Nicola Zingaretti (Foto LaPresse)

Zingaretti fa la rivoluzione per difendersi dal “fuoco amico”

Il neoleader del Pd vuole cambiare le regole della segreteria. Il M5s inizia a temerlo

L’aspetto bonario e l’eloquio di Nicola Zingaretti non devono trarre in inganno. Il neosegretario del Pd è tutto tranne che uno sprovveduto. Ha mangiato pane e politica da quando era giovane e ha fatto l’amministratore per diversi anni. Perciò sa bene che il Pd, nonostante la sua netta vittoria sia stata acclamata da tutti, può trasformarsi nel volgere di breve tempo in un nido di serpi. Quello che Matteo Renzi chiama il “fuoco amico” ormai per i Dem è un’abitudine irrinunciabile. Le prime mosse di Zingaretti mirano infatti a evitare di farsi accalappiare dalle correnti interne che vorrebbero mettergli il cappello sopra e condizionarlo. Per questo sta pensando di rivoluzionare il concetto di vecchia segreteria. Di solito l’organismo dirigente viene composto con il bilancino: un tanto a ciascun big. Ma con Zingaretti la segreteria potrebbe essere composta non dai nomi che i vari capibastone del Pd sono pronti a dargli ma da tutti i segretari regionali. Certo, può rivelarsi un azzardo perché molti segretari regionali sono renziani di ferro. Però, a parte il fatto che qualcuno verrà cambiato (Davide Faraone in Sicilia, per esempio), Zingaretti è pronto a correre questo rischio pur di scollarsi di dosso le logiche correntizie e il metodo dei caminetti.

 

Più complicata sembra la partita che Zingaretti deve affrontare con la composizione delle liste. Il listone unitario che piace tanto a Carlo Calenda è nelle mani di Emma Bonino. Zingaretti la incontrerà oggi insieme a Benedetto Della Vedova. Se lei cederà e accetterà di correre insieme al Pd, allora anche Pizzarotti potrebbe cambiare idea. Ma in realtà al Nazareno non fanno grande affidamento sulla disponibilità di + Europa a una lista comune. In genere gli insulti vengono presi male dai politici. Ieri però è accaduto un fatto apparentemente paradossale. Beppe Grillo ha preso in giro Zingaretti per il suo modo di parlare, e al Pd per poco non stappavano champagne.

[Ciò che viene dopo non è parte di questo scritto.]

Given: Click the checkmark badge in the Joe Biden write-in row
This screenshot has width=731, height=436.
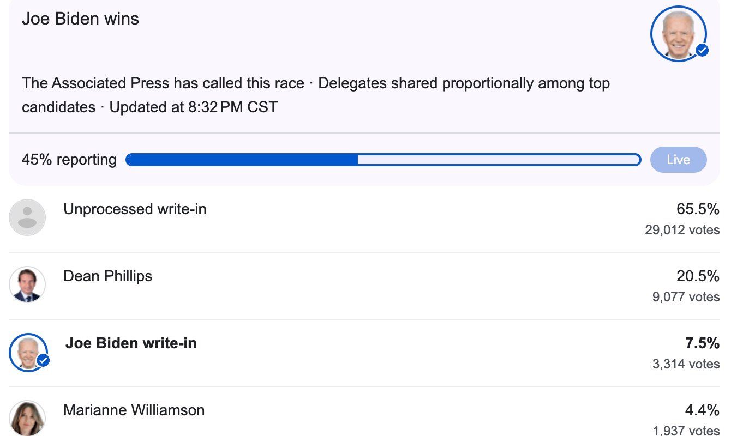Looking at the screenshot, I should [43, 360].
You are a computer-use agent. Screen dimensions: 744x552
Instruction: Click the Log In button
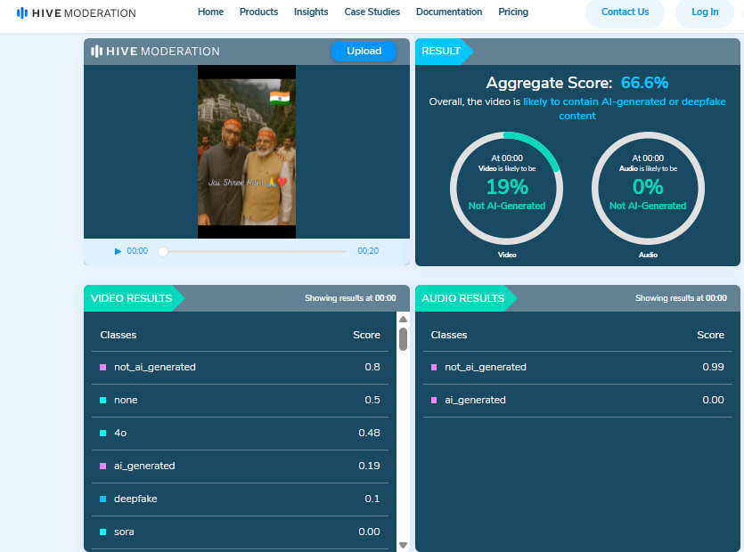pos(704,12)
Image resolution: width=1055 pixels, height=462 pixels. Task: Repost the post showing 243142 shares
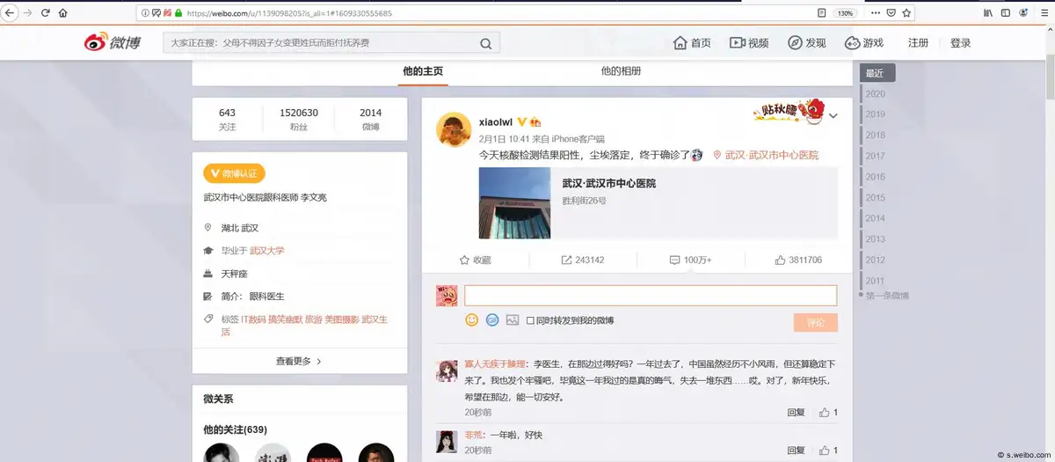coord(582,260)
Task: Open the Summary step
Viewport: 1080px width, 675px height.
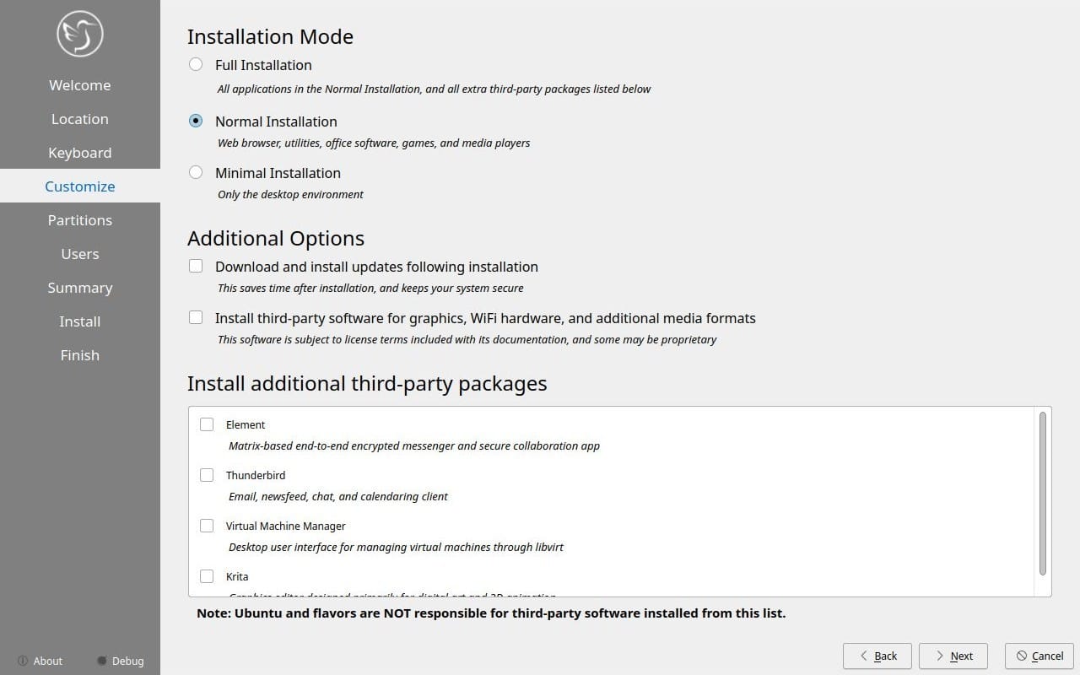Action: coord(79,287)
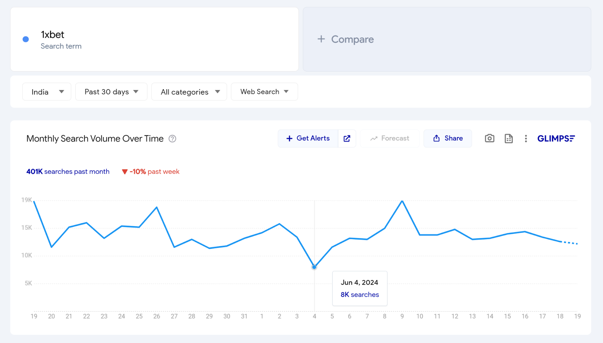Open the three-dot more options menu
The height and width of the screenshot is (343, 603).
point(526,139)
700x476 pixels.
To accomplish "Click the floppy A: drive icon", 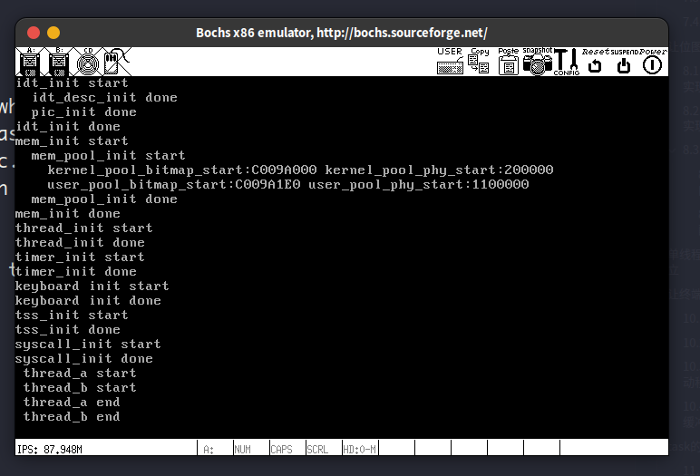I will pyautogui.click(x=30, y=62).
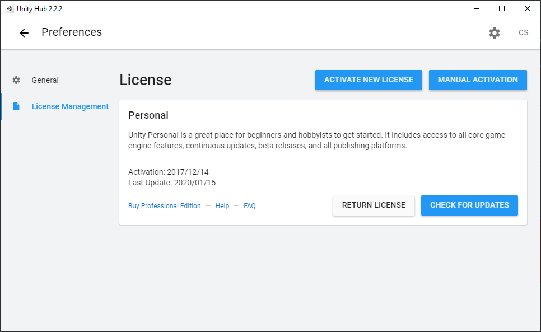
Task: Open the General preferences tab
Action: [45, 80]
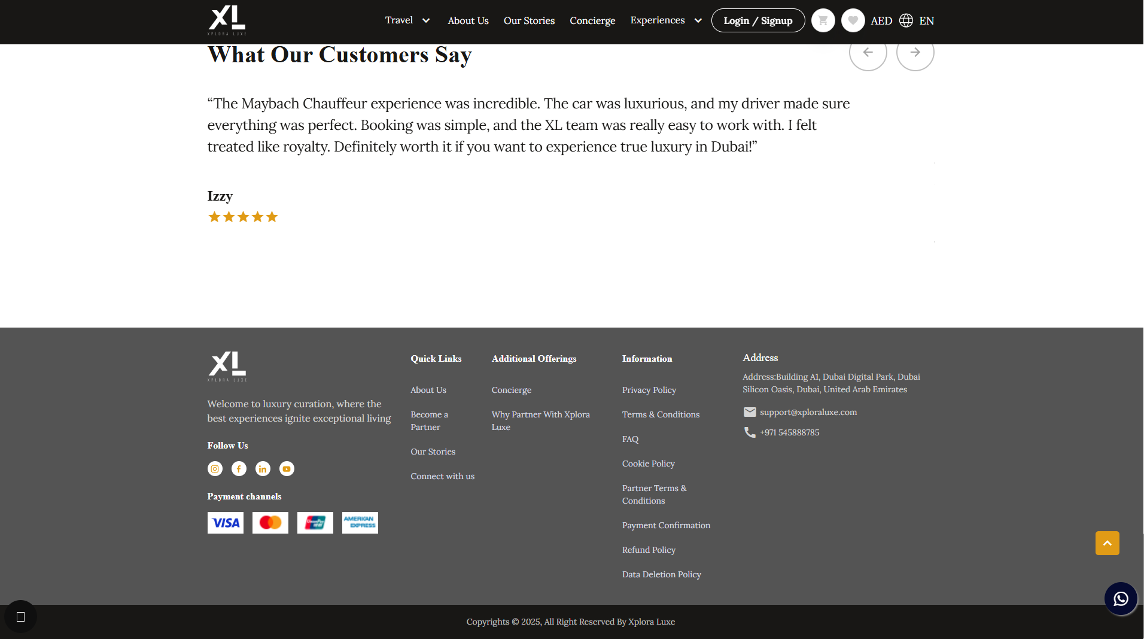Show the previous customer testimonial
1144x639 pixels.
tap(868, 52)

Quell’attacco gratuito e certo non di buon gusto è stato interpretato come sintomo di nervosismo che serpeggia tra i grillini da quando Zingaretti è stato eletto. “Finché c’era Renzi a comandare – è il ragionamento – i 5 stelle potevano stare tranquilli perché sapevano che il loro elettorato, benché deluso, non si sarebbe mai rivolto al Pd. Ora che c’è Zingaretti e che molti di quelli che li hanno votati sono insoddisfatti non hanno più questa sicurezza, e temono il travaso di voti.